American business interests in Rwanda are modest, and the African Growth and Opportunity Act (AGOA) has yet to make a significant impact in Rwanda. In addition to long-standing tea production by an American firm, in 2008 a U.S. corporation concluded an agreement with Rwandan authorities to produce 100 megawatts of electrical power from methane extraction operations in Lake Kivu. In 2009 a U.S.-British consortium signed an agreement with the government to develop a biofuel project based on jatropha, and a U.S. mining company expanded its investment in local mineral production. In 2010, RwandAir signed a contract with Boeing for the purchase of two Boeing 737-800 aircraft, for an estimated $80 million. American exports of aviation, telecommunications, and construction equipment have increased in recent years.

In December 2011, the United States and Rwanda ratified the 2008 U.S.-Rwanda bilateral investment treaty (BIT) by exchanging treaty instruments of ratification signed by President Barack Obama and Rwandan Prime Minister Damien Habumuremyi. The treaty provides U.S. investors with legal protections that underscore the two countries' shared commitment to open investment and trade policies. The BIT is also intended to strengthen bilateral economic ties and enhance U.S. investor confidence in Rwanda, as well as Rwandan investor confidence in the United States.

Rwanda's government-run radio broadcasts in Kinyarwanda, English, and French, the national languages.

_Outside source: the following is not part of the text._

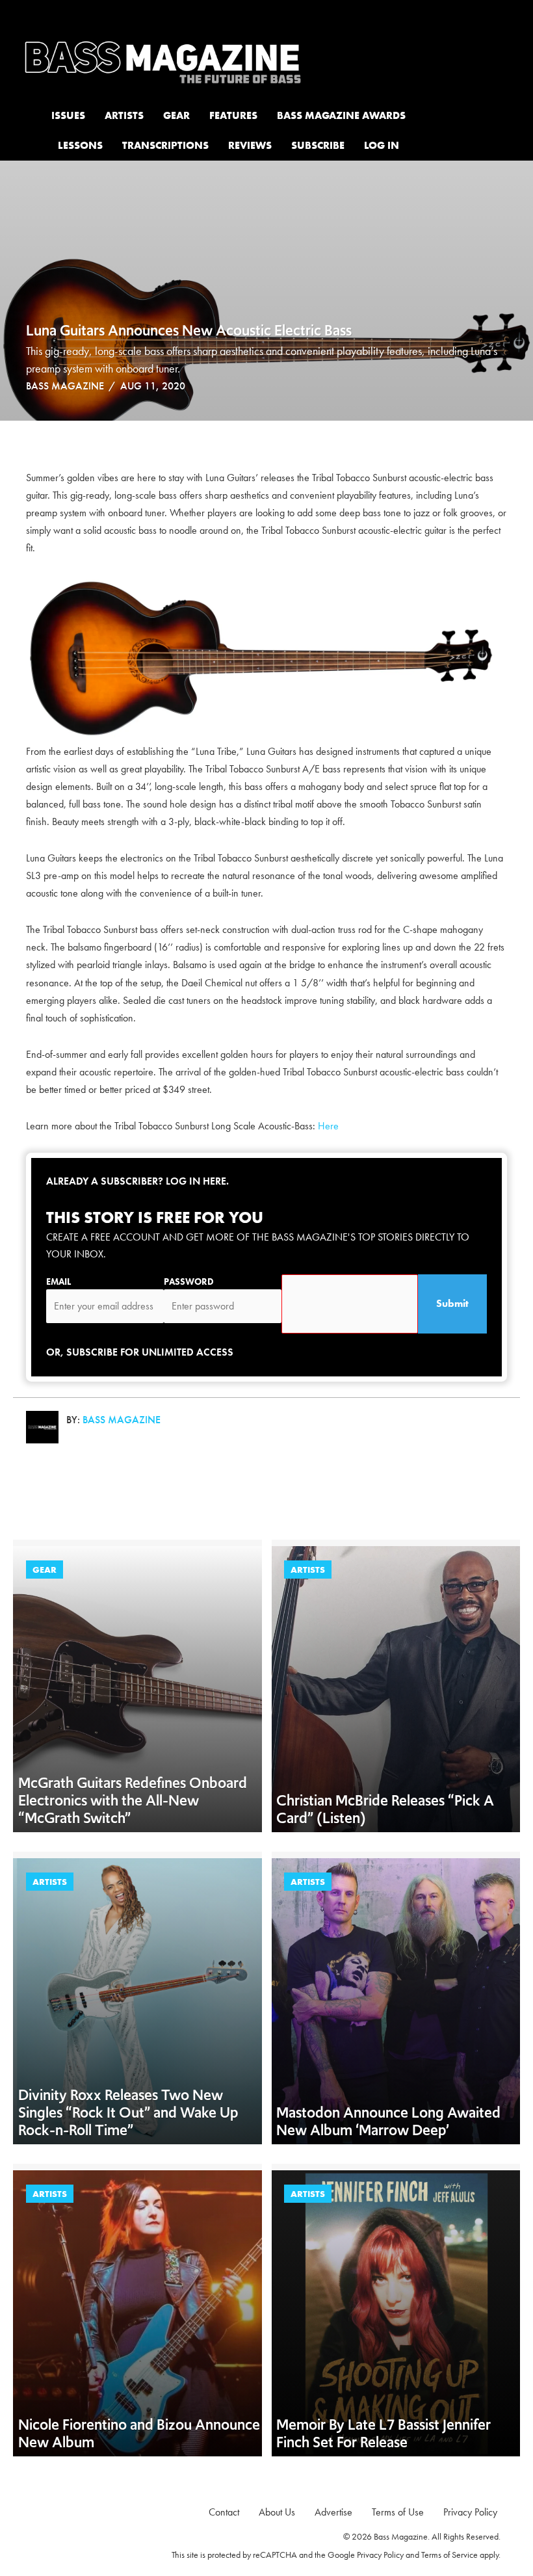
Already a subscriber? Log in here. (137, 1181)
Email (58, 1281)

News programs include regular re-broadcasts from international radio such as Voice of America, BBC, RFI, and Deutsche Welle. There is one government-operated television station. In addition to government-operated Radio Rwanda, there are a number of independent FM radio stations. There are few independent newspapers; most newspapers publish in Kinyarwanda on a weekly, biweekly, or monthly basis. Several Western nations, including the United States, are working to encourage freedom of the press, the free exchange of ideas, and responsible journalism.